Col tempo, e molto lavoro e amore, è tornato un essere libero, dentro il suo spirito. Ma non si è mai più fidato dell’uomo, all’infuori dei membri di famiglia.
Ora, dopo la pandemia, guardo mia figlia che indossa la mascherina come fosse pelle, la indossa come automatismo, come essenza del suo essere. Quando le chiedo se non avrebbe desiderio di togliersela a scuola, di farsi una sana risata con le amiche potendone guardare i sorrisi, di farsi una corsa senza bavaglio, magari urlando la sua gioia di vivere…..lei mi guarda e mi dice serafica “io preferisco tenerla su, la mascherina, ormai non mi accorgo nemmeno più di averla.”
Che altro ci resta? Solo sconforto. L’impero ha perso con me, ma ha vinto nell’immediato futuro su ragazzi e bambini.
bel racconto…
SOTTO EFFETTO: L’OBBLIGATORIETA’ AMATA DELLA SORVEGLIANZA
Quella che sia stato introdotto per non prendersi la responsabilità d’introdurre l’obbligo è una cavolata, visto che hanno ignorato la costituzione e le normative in svariate occasioni, e l’obbligo lo hanno pure introdotto a svariate persone in barba al fatto fossero sperimentali e in barba al fatto fossero pericolosi, fregandosene altamente del diritto di scelta, la dignità dell’individuo e le relative norme giuridiche, dandosi alla totale reinterpretazione arbitraria dei documenti di legge, e solo per un pelo l’obbligo non è stato esteso a tutti, e principalmente a causa del fatto a livello internazionale i paesi che avevano norme stringenti stavano tutti rimuovendo le misure che erano comunque già ben più lasche delle nostre, a mettere pressione all’esecutivo, che era sempre più in difficoltà a giustificare il delirio sanitario in atto. Speravo di non dover stare a sentire nuovamente la cavolata che lo hanno fatto per non introdurre l’obbligo, quando la ragione del green pass è chiaramente ben diversa e pensata come preludio a un nuovo paradigma di controllo sociale che purtroppo vedremo ancora e verrà riproposto sempre più spesso in contesti sempre più vari, ma sfortunatamente vedo che anche qui siete infettati da questa falsa narrazione. Al pass ci lavoravano da anni prima del C0VID, e ci avevano investito parecchio nella sua infrastruttura tecnica, non è stata una cosa improvvisata fatta per l’occorrenza.

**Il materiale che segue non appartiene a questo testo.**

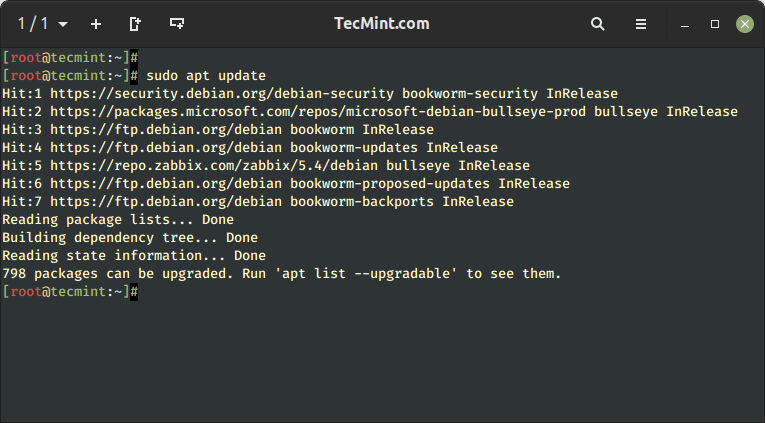Viewport: 765px width, 423px height.
Task: Open the 1/1 session switcher dropdown
Action: point(42,23)
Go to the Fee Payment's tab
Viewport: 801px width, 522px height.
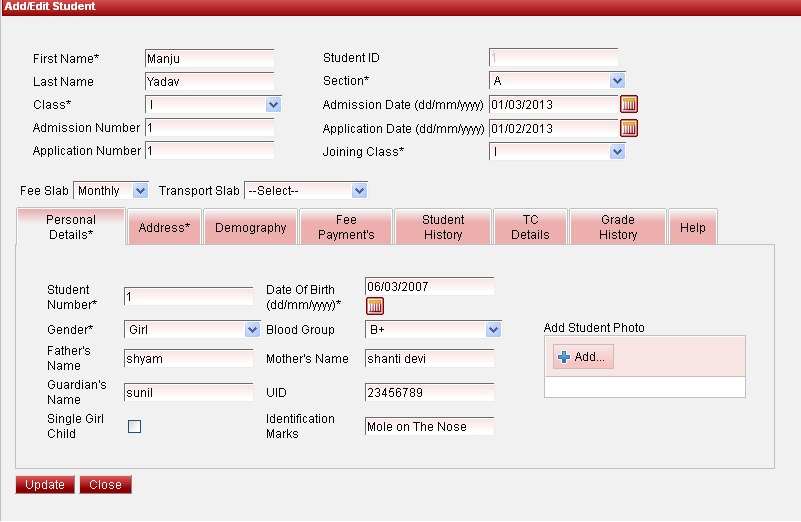(x=346, y=227)
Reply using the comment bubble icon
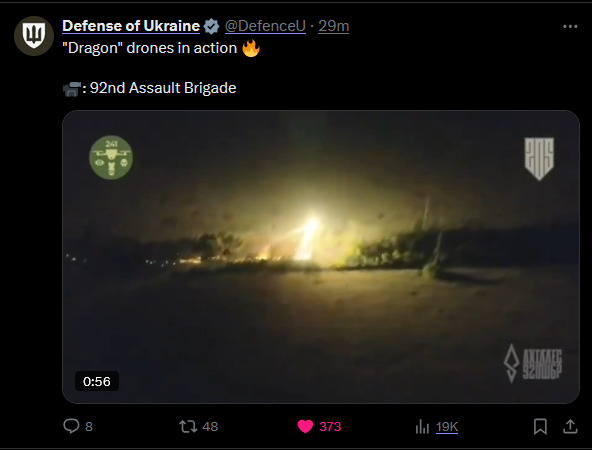Image resolution: width=592 pixels, height=450 pixels. [x=71, y=426]
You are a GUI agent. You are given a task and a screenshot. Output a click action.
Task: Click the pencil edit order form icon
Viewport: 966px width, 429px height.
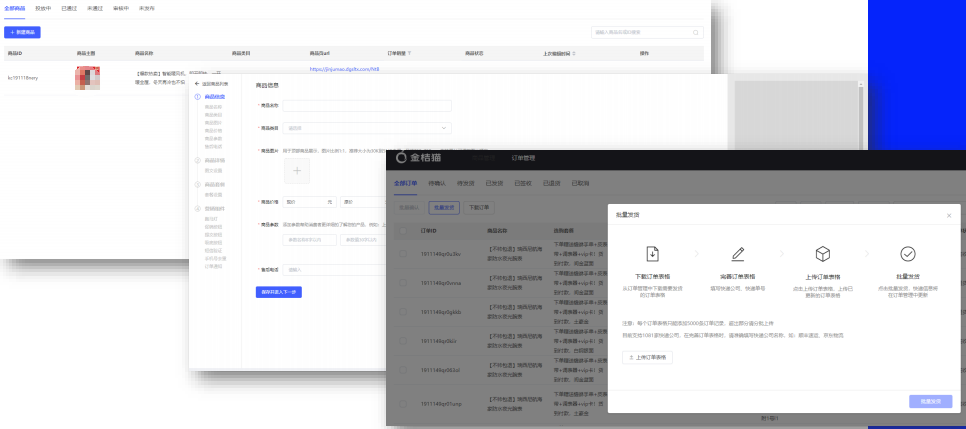pos(738,254)
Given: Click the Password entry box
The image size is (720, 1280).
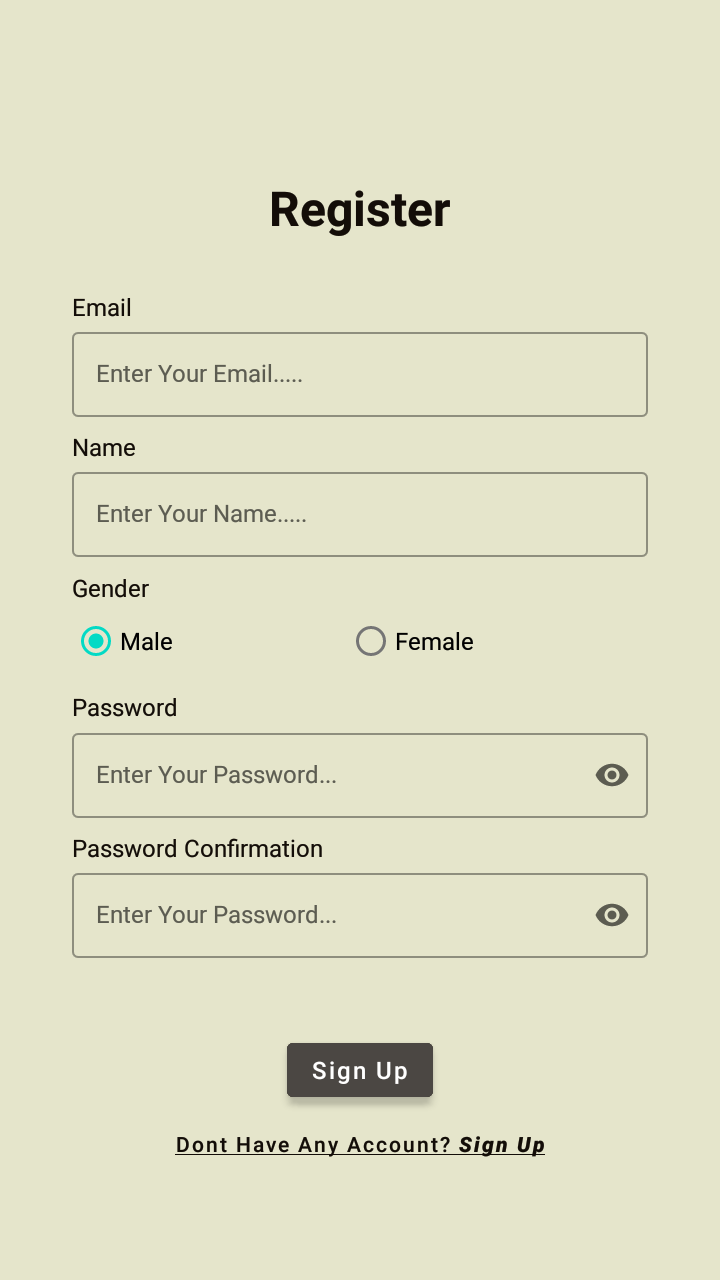Looking at the screenshot, I should click(x=300, y=775).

Bravissima Anna, i camerieri assunti dalle sacre famiglie per giustificare l’aver sminestrato il risciacquo dei piatti sporchi ora segnalano che era una ricetta da intenditori… una risata sta per seppellirli
https://vocidallestero.blogspot.com/2022/02/the-spectator-linutile-tirannia.html
“…i politici, i giornalisti e la maggior parte degli stessi italiani continuano a credere che il “Green Pass”, ora trasformato in “Super Green Pass”, sia l’unica soluzione.
L’Italia non ha un Primo Ministro eletto dal 2011 – eletto nel senso che il Primo Ministro sia il leader di una coalizione o di un partito che abbia vinto le elezioni. Tuttavia, non è la natura antidemocratica dei governi italiani a spiegare il regime del passaporto vaccinale in Italia, ma la natura dittatoriale stessa degli italiani.”
All’estero l’hanno capito meglio di noi che non sappiamo fare una seria autocritica. In più si continua ad emarginare chi non ce l’ha ed ha scelto diversamente dalle masse, chiaro indizio che il fascismo radicato in Italia non muore mai, ed ha avuto la sua occasione di germogliare di nuovo.